Domestic team information
- 2015: Leicestershire
- 2018–2022: Lancashire (squad no. 22)
- 2022–present: Staffordshire
- First-class debut: 23 September 2019 Lancashire v Leicestershire
- List A debut: 6 August 2015 Leicestershire v Durham

Career statistics
| Competition | FC | LA | T20 |
| Matches | 4 | 20 | 8 |
| Runs scored | 103 | 75 | 7 |
| Batting average | 20.60 | 15.00 | 3.50 |
| 100s/50s | 0/0 | 0/0 | 0/0 |
| Top score | 49 | 15* | 7 |
| Balls bowled | 558 | 900 | 132 |
| Wickets | 7 | 30 | 7 |
| Bowling average | 51.14 | 27.66 | 30.85 |
| 5 wickets in innings | 0 | 0 | 0 |
| 10 wickets in match | 0 | 0 | 0 |
| Best bowling | 4/27 | 3/25 | 3/22 |
| Catches/stumpings | 0/– | 6/– | 4/– |
- Source: CricketArchive, 5 October 2022

= Liam Hurt =

English cricketer (born 1994)

Liam Jack Hurt (born 15 March 1994) is an English first class cricketer.

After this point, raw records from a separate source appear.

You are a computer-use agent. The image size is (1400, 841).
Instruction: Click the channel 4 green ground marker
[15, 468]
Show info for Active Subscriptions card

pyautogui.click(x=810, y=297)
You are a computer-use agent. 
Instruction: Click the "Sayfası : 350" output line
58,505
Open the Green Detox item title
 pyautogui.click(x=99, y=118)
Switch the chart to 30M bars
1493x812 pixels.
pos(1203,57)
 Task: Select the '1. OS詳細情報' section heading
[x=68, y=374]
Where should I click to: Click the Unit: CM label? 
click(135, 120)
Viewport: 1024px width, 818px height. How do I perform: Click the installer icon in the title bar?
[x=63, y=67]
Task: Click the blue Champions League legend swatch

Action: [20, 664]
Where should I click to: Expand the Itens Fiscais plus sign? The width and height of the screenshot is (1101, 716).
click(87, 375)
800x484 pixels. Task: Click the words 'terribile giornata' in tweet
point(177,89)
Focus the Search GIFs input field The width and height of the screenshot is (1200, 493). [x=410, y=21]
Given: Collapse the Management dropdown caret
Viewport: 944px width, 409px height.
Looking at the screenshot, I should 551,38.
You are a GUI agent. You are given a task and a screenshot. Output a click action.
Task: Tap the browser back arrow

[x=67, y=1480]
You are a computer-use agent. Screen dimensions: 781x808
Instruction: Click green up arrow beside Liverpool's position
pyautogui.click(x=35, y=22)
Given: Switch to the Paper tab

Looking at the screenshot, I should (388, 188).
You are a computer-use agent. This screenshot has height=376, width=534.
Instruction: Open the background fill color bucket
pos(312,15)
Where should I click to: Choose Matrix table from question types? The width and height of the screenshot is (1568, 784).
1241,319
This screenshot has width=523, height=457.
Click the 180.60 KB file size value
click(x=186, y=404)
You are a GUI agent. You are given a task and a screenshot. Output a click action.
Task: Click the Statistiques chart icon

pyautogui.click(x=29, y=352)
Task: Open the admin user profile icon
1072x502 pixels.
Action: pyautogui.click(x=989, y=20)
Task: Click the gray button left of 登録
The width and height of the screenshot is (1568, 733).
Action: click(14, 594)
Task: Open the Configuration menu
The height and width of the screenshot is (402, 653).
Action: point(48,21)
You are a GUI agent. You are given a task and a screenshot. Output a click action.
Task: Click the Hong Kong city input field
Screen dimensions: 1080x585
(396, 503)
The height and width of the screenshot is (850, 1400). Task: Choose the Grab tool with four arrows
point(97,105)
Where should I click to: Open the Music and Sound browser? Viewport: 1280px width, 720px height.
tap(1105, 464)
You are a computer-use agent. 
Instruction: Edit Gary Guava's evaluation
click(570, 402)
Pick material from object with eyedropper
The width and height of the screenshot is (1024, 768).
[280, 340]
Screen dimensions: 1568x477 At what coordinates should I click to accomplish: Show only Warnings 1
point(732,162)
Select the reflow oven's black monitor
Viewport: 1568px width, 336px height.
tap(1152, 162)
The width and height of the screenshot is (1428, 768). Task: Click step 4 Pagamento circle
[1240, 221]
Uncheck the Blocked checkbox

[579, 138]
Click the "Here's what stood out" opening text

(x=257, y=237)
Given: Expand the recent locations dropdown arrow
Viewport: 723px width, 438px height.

He made his List A debut for Leicestershire in the 2015 Royal London One-Day Cup on 6 August 2015. He made his Twenty20 debut on 26 August 2019, for Lancashire in the 2019 t20 Blast. Hurt made his first class County Championship Division 2 debut against former club Leicestershire on 23 September 2019. On 17 September 2022, Hurt played in the 2022 Royal London One-Day Cup against Kent County Cricket Club at Trent Bridge. On 21 November 2022, Staffordshire County Cricket Club announced the signing of Hurt following his release from Lancashire at the end of the 2022 season.